Additionally I had reports of people being unable to suspend with BFS from 4.7 but I haven't heard back from them on later versions.

The short summary of improvements in this version are less overhead, higher throughput and less latencies.

I've rewritten the skiplist implementation to not require a malloc/free on insertion/removal of a new node which seemed to noticeably improve throughput at high loads.
Now that CPU frequency governors know what the scheduler is doing, the approach of BFS of old of knowing what the governor was doing and working around it is no longer helpful and I've removed the whole sticky task and offset for throttled CPUs and throughput has actually improved instead.
I've also added some micro-optimisations and cleanups.
I've added a minor change for offlining CPUs to prevent tasks trying to schedule to them.

The set of patches in ck4 is the largest in the ck patchset since the early 2.6 patchset days. I've also included the patch from Alfred (thanks!) to fix the warning that happens with suspend which is mostly harmless.

Each patch included has a mini changelog at the top.

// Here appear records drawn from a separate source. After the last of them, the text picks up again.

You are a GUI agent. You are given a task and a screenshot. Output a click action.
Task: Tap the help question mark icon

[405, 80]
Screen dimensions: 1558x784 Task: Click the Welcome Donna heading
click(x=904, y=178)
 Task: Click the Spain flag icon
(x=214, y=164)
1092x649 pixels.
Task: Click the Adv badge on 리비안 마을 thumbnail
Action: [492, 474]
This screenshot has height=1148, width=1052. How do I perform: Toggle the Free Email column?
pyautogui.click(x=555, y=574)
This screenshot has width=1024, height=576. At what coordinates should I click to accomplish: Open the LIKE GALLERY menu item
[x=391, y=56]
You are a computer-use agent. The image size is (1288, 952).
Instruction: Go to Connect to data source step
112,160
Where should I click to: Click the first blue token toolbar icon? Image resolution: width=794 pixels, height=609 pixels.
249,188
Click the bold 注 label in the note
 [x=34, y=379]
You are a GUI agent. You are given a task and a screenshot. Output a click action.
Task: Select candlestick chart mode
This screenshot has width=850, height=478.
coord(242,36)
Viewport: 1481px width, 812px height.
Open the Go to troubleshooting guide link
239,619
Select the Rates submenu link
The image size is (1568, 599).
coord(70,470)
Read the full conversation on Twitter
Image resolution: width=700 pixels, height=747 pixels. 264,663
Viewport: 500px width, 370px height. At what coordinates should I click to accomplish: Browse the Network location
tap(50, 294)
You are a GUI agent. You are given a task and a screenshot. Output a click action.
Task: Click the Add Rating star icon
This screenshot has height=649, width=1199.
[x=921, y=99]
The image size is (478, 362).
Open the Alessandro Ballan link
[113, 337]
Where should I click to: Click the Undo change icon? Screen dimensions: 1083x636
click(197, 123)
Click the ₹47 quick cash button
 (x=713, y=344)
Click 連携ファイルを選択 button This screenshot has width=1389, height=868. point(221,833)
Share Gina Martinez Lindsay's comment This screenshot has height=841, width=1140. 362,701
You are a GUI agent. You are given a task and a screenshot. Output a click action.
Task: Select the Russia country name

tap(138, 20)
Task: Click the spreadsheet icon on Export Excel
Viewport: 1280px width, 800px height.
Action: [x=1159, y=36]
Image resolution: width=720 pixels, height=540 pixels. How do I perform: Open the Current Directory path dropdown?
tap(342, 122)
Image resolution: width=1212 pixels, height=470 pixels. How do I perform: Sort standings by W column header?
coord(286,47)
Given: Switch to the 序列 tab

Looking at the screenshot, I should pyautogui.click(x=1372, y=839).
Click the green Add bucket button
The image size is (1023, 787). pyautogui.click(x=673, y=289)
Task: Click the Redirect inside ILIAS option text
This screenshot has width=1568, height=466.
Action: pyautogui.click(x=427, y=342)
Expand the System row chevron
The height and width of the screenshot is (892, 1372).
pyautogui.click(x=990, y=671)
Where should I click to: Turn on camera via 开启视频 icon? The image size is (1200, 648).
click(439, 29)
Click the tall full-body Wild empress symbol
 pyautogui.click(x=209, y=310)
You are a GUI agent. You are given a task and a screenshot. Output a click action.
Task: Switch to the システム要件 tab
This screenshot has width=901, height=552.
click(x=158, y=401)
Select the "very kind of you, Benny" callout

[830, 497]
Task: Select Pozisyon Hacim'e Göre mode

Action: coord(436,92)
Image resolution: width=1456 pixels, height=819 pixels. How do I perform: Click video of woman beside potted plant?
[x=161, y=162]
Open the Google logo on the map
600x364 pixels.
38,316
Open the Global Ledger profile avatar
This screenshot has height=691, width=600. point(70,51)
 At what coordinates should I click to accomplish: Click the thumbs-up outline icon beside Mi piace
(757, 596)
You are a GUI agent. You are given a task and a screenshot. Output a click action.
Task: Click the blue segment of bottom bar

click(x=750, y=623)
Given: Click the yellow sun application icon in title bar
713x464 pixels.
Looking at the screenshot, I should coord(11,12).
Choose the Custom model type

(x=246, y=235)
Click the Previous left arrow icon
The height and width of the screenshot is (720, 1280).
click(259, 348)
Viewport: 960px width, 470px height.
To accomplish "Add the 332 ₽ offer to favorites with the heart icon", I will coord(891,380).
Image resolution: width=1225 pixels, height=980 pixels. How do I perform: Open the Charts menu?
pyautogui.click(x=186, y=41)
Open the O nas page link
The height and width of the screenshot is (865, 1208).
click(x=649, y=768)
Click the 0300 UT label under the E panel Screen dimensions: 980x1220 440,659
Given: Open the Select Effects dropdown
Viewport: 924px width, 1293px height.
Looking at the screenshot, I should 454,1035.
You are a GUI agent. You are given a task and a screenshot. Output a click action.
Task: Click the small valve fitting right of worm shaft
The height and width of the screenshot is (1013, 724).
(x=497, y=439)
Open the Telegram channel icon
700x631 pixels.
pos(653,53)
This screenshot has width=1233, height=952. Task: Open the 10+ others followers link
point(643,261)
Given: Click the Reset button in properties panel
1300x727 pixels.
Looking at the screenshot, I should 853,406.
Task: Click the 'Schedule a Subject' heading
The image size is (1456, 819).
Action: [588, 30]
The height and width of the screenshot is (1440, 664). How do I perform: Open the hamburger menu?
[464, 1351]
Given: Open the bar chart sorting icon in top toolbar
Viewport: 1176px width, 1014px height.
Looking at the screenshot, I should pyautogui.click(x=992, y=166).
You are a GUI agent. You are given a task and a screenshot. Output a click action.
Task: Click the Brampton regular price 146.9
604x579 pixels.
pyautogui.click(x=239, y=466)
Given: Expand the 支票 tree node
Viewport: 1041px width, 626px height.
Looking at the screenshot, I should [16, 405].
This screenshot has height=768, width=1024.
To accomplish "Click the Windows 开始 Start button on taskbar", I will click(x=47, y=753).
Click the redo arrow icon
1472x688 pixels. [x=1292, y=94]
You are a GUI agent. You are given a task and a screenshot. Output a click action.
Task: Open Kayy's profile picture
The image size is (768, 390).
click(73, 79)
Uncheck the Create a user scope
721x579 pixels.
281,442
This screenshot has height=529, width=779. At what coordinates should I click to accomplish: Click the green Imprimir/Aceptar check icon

I'm also keen to get feedback from people on if they see any noticeable interactive/responsiveness regressions by disabling the interactive flag as follows:

echo 0 > /proc/sys/kernel/interactive

Enjoy!
お楽しみ下さい
-ck

Friday, 2 September 2016

BFS 480 with skip lists, linux-4.7-ck2

Announcing a major update for BFS for linux-4.7 based kernels.

BFS by itself:
4.7-sched-bfs-480.patch

-ck branded linux-4.7-ck2 patches:
linux-4.7-ck2

This is the largest BFS update in a long time. The various problems that had been accumulating forced me to spend a more extended period fixing BFS to work with the latest mainline changes and encouraged me to overhaul some areas that had long been needing it.

The changes are:
  • Fixed the crash when SMT NICE is configured in on a CPU without SMT.
  • Added my skiplist implementation.
  • Converted BFS from its long-standing O(n) lookup to use skiplists.
  • Fix crash when SMT NICE is enabled on some hardware
  • Fix try_preempt missing the locality diff effect in non-interactive mode
  • Ignore busy threads/caches when still on the same core
  • Reworked the testing of idle threads and cores for less overhead and to correctly identify idle siblings
  • Fix the CPU load that's passed to the cpu frequency governor, fixing a crash and non-working schedutil governor.
The short summary is I've fixed a number of showstopper bugs on the last version, and improved throughput .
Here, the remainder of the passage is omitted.